What is the UPPMAX backup procedure?¶
At Pelle¶
At Pelle cluster just the backup folder has backup, such as
| Folder | Example | Description | Backed up | Not backed up |
|---|---|---|---|---|
/home/[username] |
/home/sven |
Your home folder | Everything | No exception! |
/proj/UPPMAX2025-2-262 |
/proj/uppmax2025-2-262 |
UPPMAX projects | backup |
All other folders |
At Bianca and long-term storage clusters¶
All folders on Bianca and long-term storage have a backup, except those in a folder called nobackup,
such as:
| Folder | Example | Description | Exceptions |
|---|---|---|---|
/home/[username] |
/home/sven |
Your home folder | No exception! |
/proj/sensYYYYXXX |
/proj/sens2016001 |
Sensitive data project | Folders named nobackup |
/proj/NAISSYYYY-X-ZZ |
/proj/naissYYYY-4-ZZ |
Sensitive data project | Folders named nobackup |
/proj/sllstoreYYYYXXX |
/proj/sllstore2017096 |
SciLifeLab Storage | Folders named nobackup |
/proj/uppoff20YYXXX |
/proj/uppoff2021003 |
UPPMAX offload storage | Folders named nobackup |
Additionally, your home folder has snapshots taken, which take place more often and can be recovered yourself. See the UPPMAX documentation on snapshots.
UPPMAX performs an incremental backup with 30 day retention.
This means:
- After 30 days: your data is irretrievably gone
- Until 30 days: you can get your data back. If you've edited data, there is change you may be able to retrieve the newest version
What determines if a newly-edited file gets a backup?
- The duration of the change persisting. For example, a file that is created and deleted within a day is unlikely to get a backup. The longer the change persisted, the likelier it is to have its latest version in the backup
- The workload of the backup service is low. The lower the workload of the backup service, the likelier it is you have more recent versions of your files in a backup
The backup service works best when it can keep up with the changes on files that have a backup.
One important way to help work the backup service, is to put intermediate/temporary data in a directory that is not backed up.
What should I put in directories with backup?¶
Irreplaceable data that you are not actively working on.

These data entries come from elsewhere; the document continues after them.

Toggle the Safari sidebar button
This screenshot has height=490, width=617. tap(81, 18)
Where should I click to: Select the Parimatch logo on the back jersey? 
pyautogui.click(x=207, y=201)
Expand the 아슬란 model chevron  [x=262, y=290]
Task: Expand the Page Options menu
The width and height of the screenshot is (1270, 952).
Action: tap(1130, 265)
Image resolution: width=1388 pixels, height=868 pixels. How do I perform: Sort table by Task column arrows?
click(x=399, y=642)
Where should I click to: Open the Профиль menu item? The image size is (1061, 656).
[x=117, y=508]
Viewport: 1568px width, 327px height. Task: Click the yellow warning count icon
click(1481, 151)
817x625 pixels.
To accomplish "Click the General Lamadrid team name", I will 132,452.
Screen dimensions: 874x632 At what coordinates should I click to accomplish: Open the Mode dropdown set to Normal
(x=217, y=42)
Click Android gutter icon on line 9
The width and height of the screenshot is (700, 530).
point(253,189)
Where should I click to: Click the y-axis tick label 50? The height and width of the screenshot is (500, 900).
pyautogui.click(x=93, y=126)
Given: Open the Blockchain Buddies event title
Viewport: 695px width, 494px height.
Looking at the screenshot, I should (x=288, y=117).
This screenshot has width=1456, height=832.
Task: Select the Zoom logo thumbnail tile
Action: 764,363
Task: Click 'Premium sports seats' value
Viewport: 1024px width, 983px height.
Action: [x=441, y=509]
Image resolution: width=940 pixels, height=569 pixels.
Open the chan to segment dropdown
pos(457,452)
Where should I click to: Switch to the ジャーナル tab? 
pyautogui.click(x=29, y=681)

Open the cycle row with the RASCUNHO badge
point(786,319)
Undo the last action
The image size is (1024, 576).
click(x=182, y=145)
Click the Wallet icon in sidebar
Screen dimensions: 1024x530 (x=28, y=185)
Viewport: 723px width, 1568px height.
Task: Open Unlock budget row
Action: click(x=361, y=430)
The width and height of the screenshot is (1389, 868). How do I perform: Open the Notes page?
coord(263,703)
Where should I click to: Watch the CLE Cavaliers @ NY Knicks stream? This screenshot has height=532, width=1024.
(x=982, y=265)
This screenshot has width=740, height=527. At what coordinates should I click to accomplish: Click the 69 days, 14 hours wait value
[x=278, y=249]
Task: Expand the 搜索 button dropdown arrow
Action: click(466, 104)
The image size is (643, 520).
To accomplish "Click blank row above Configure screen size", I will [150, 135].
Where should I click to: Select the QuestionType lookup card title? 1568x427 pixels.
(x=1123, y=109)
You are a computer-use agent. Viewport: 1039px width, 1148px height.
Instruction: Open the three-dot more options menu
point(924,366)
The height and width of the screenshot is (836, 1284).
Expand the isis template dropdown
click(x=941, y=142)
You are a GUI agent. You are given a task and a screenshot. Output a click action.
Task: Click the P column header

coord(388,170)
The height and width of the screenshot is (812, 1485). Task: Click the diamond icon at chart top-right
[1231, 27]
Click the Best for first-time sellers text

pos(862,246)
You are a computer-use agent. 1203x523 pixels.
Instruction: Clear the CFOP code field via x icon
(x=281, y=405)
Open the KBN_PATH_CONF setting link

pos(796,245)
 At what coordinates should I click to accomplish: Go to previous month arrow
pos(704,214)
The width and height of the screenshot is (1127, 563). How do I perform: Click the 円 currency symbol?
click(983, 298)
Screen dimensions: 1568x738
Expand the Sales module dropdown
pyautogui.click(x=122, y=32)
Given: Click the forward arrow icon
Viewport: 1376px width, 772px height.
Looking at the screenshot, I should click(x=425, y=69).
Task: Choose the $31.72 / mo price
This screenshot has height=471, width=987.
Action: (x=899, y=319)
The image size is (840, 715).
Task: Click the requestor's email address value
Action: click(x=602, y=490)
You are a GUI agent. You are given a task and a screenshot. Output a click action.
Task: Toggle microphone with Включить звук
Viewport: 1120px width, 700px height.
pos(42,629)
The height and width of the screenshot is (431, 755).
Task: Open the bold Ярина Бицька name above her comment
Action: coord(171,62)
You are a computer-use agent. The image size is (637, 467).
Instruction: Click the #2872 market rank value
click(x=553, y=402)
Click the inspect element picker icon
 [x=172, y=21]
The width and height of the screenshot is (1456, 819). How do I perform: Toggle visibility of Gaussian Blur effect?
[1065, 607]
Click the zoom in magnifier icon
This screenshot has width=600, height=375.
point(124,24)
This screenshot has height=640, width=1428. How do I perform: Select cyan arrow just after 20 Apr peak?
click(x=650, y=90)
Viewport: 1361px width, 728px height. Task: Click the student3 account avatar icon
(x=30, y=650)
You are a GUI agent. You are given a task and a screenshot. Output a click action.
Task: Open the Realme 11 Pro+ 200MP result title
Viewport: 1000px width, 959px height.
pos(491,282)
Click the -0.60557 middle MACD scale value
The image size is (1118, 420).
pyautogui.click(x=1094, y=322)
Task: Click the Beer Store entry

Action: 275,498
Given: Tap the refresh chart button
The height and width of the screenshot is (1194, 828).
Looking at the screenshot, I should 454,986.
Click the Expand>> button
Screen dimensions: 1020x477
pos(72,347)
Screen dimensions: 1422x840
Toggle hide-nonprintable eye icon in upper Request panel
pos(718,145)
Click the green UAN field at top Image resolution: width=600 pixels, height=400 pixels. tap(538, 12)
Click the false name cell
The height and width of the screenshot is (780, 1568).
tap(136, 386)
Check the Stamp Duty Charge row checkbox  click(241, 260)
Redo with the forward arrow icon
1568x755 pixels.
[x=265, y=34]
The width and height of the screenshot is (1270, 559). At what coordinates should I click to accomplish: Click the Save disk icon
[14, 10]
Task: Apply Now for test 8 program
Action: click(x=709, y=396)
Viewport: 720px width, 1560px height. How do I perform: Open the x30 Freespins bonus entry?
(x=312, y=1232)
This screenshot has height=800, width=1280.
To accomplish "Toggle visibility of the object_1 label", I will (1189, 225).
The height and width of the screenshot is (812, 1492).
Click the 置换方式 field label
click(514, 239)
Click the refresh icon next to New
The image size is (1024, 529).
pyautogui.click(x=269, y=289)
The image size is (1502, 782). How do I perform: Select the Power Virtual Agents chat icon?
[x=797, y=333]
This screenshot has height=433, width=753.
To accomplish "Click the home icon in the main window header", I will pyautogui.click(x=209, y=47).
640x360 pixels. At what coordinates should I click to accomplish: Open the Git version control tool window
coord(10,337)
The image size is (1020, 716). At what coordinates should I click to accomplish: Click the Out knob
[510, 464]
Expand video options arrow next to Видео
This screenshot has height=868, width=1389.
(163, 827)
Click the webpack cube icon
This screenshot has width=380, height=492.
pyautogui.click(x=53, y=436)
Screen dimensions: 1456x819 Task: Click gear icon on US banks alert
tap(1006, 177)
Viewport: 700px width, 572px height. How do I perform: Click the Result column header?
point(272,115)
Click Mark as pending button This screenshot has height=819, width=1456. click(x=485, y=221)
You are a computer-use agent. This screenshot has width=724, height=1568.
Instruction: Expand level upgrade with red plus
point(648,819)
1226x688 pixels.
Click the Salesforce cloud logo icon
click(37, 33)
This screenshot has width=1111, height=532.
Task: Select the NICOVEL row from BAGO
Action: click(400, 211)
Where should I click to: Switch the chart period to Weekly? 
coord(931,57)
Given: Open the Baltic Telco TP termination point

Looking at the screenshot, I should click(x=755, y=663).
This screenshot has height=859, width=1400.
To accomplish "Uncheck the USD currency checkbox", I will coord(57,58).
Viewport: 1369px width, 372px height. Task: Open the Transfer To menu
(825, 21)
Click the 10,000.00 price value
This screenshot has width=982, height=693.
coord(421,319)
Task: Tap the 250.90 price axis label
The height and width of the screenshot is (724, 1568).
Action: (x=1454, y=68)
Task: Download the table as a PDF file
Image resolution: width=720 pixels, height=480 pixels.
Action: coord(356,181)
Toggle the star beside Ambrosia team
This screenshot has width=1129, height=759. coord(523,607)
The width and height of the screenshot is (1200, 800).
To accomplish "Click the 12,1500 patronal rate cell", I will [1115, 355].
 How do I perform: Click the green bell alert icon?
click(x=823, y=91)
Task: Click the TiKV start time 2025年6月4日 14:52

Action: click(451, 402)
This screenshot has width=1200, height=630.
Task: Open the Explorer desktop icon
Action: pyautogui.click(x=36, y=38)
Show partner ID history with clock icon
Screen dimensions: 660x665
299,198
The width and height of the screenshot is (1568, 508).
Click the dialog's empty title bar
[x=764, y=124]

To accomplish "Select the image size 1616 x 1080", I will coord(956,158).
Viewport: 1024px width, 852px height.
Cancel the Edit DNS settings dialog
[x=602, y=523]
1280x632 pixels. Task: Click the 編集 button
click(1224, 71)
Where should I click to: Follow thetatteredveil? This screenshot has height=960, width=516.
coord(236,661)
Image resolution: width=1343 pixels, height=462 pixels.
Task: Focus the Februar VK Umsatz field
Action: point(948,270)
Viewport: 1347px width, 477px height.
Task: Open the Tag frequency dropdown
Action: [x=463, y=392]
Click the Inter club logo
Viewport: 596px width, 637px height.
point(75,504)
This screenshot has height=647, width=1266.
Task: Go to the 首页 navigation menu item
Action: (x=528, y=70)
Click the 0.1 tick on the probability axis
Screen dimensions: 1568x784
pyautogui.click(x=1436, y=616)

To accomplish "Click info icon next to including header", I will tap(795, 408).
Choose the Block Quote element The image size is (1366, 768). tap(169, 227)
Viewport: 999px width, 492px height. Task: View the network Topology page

What are examples of irreplaceable data?
Examples of irreplaceable data are:
- Raw/unprocessed measurements, which cannot be reproduced from a script
- Scripts for your analysis
Why should I not work actively on my data in a regular folder?
The backup mechanisms cannot keep up with large amounts of files changing on a rapid basis.
What should I put in directories without backup?¶
Reproducible/intermediate data that you are actively working on.
The backup mechanisms cannot keep up with large amounts of files changing on a rapid basis.
How robust is UPPMAX storage?¶
The hardware setup of UPPMAX storage is robust and unlikely to be the cause of lost data.
How is the hardware set up?
All UPPMAX storage systems use RAID technology to make storage more robust through redundancy.
This means that two or more disks must fail in the same 'RAID volume' before there is a risk of data loss, which has a rather low chance.
Still, this does not protect against disasters, e.g. a fire in the computer hall.
To take this into account, backups are sent off-site to either KTH or LiU, depending on the storage system.
This setup, however, does not protect against user error (e.g. removing all files in your project directory).